In Europe, the period immediately preceding WWII was remarkable progressive. Black American artists moved to France, where there was less racism, lesbians flocked to Paris, and there was a flourishing LGBT culture in Berlin. This enlightened and vibrant atmosphere emboldened many LGBT folks to be out about their orientation and identity and because they were already out before the war, it became easier for the government to identify, arrest, and imprison LGBT folks once the Nazis gained power in the early 1930s.
I wanted this book to be more than an account of what our LGBT forebearers did during WWII, more than a dry litany of bravery, and their lives were so fascinating that this became imperative. As I researched and wrote about them, I fell completely in love with each man and woman in this book.

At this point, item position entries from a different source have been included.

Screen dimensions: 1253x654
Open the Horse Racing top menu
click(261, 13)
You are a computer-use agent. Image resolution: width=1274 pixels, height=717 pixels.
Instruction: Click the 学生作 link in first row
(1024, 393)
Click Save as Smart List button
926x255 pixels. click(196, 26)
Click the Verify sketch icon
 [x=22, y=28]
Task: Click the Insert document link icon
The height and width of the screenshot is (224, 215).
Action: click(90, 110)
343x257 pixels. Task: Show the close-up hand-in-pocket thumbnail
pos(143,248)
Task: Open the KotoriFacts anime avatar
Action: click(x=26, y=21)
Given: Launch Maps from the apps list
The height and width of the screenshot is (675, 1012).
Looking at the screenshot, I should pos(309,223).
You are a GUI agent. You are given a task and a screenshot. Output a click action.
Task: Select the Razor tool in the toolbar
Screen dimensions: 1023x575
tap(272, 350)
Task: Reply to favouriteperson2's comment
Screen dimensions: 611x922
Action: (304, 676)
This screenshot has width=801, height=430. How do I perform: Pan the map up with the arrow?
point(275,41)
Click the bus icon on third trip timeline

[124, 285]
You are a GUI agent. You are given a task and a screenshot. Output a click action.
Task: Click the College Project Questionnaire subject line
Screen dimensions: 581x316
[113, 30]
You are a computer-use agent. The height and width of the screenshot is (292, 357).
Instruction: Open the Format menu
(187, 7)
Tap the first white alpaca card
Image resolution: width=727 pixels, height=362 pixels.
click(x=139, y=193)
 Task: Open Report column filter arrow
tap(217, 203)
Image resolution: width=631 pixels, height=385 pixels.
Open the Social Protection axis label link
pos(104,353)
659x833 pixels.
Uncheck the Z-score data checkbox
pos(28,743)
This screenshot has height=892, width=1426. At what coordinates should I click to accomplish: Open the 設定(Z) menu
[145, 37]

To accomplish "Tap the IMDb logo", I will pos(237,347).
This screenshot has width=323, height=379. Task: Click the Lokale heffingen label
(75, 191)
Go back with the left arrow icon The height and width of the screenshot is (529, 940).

I wanted to write about the context of their lives pre-war, during the war, and post-war. How did they react to the rise of fascism in Europe? What were their lives like before, during, and after the war? What kind of art did they make? Did they join underground Resistance groups? Did they find love? Did they help people escape death? What was their everyday life like? Were they imprisoned?
All of these questions are answered in this fully illustrated historical biography, along with discussion of the progressive Weimar Republic in Berlin, the flourishing lesbian scene in Paris in the 1920s and 30s, and how pre-war Germany rabidly progressed from a progressive democracy to a Nazi led dictatorship within a few short years.